He then proceeds with a lavish hand to bestow honors upon the artists who seem to him to deserve them. As royalty and the peerage are the greatest distinctions to which, in England, a human being can aspire, he raises his favorites to the very highest grades. Mulready is placed on the throne, a king ; Maclise becomes a Prince of the Blood ; then Baron Briggs ; Edwin, Earl of Landseer ; Lord Charles Landseer ; the Duke of Etty ; Archbishop Eastlake, and a long list of knights. Having bestowed these honors, he tells us why. Of Mulready’s Seven Ages he says, “ I can’t say much for the drawing, for here and there are queer-looking limbs ; but the intention is godlike.” (And it is because of this godlike intention that he is made king.) He then goes on : “ Not one of these figures but has a grace and soul of its own. No conventional copies of stony antique ; no distorted caricature like that of your classigues, the impostors ; but such expression as a great poet would draw, who thinks profoundly and truly, and never forgets (he could n’t if he would) grace and beauty withal.” After this subtle and thoughtful analysis — expressed so simply that it seems as though it thought itself out, unconsciously — he passes to Eastlake, whom he has consecrated archbishop, “ because,” he says, “ there is a certain purity and religious feeling in all he does which eminently entitles him to the honors of the prelacy.” It is almost with reverence that he speaks of his pictures ; two of which — one a portrait of Miss Bury, “ not a simple woman, but a glorified saint,” the other Saint Sebastian — “ would merit to hang in a gallery where there are only Raffaelles besides.”

While on the subject of religious pictures, he does not hesitate to express very heretical opinions about Titian and Rubens. “ I have heard a pious pupil of Mr. Ingres ” (doubtless himself) “ aver stoutly that, in matters of art, Titian was antichrist, and Rubens Martin Luther. They came with their brilliant colors and dashing worldly notions, upsetting that beautiful system of faith in which art had lived hitherto. Portraits of saints and martyrs, with pure eyes turned heavenward, and (as all true sanctity will) making those pure who came within their reach, now gave way to wicked likenesses of men of blood, or dangerous, devilish, sensual portraits of tempting women. Before Titian, a picture was a labor of years. . . . He drove the good angels away from the painters’ easels, and called down a sort of voluptuous spirits instead, who have ever since held the mastery at Rome. . . . Only a few artists of our country have kept the true faith. Mr. Eastlake is one of these.”

This criticism, whether well or ill founded, is certainly very ingenious and profound. It goes to the foundation of the essential canons of criticisms, all of which demand sincerity and elevation of spirit. He is not silenced, nor misled to indiscriminate praise, by the glamour of a great name. He gives his opinion, and the reasons for it, on the works of the very demigods of the artistic world as frankly and clearly as he does on those of the struggling, unknown tyro.

◆ **Material provided**:
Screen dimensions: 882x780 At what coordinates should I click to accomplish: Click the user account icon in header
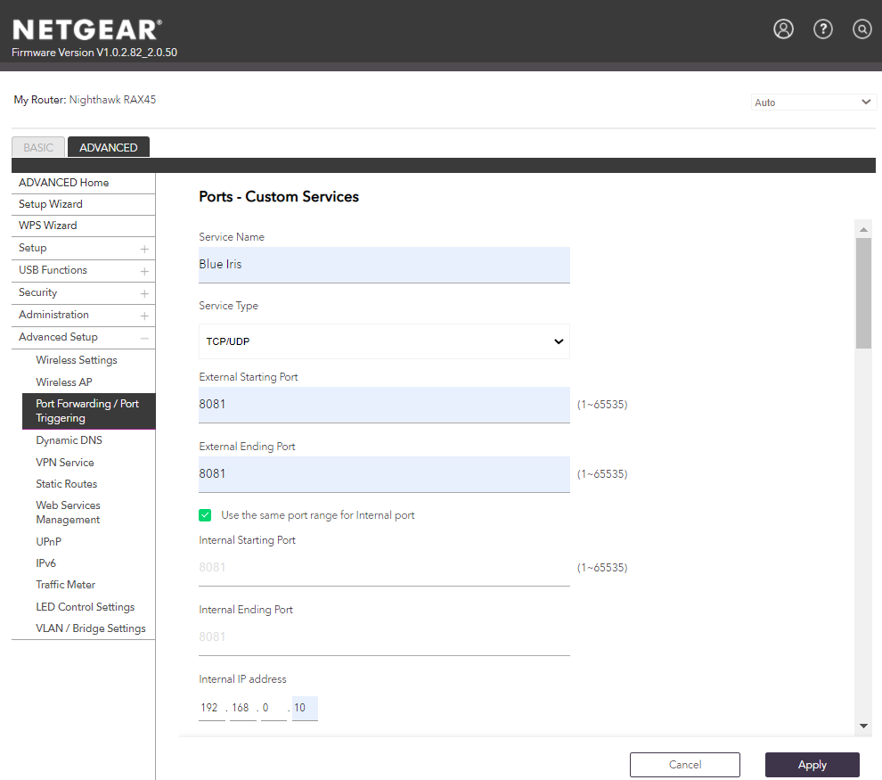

◆ **Goals**:
1. In the passage on art criticism, what title is given to Eastlake?
2. Quote the part of the passage on art criticism that opens with the words containing "This criticism, whether" and closes with "struggling, unknown tyro.".
The data is separate from the passage on art criticism.

◆ **The results**:
1. Archbishop.

2.
This criticism, whether well or ill founded, is certainly very ingenious and profound. It goes to the foundation of the essential canons of criticisms, all of which demand sincerity and elevation of spirit. He is not silenced, nor misled to indiscriminate praise, by the glamour of a great name. He gives his opinion, and the reasons for it, on the works of the very demigods of the artistic world as frankly and clearly as he does on those of the struggling, unknown tyro.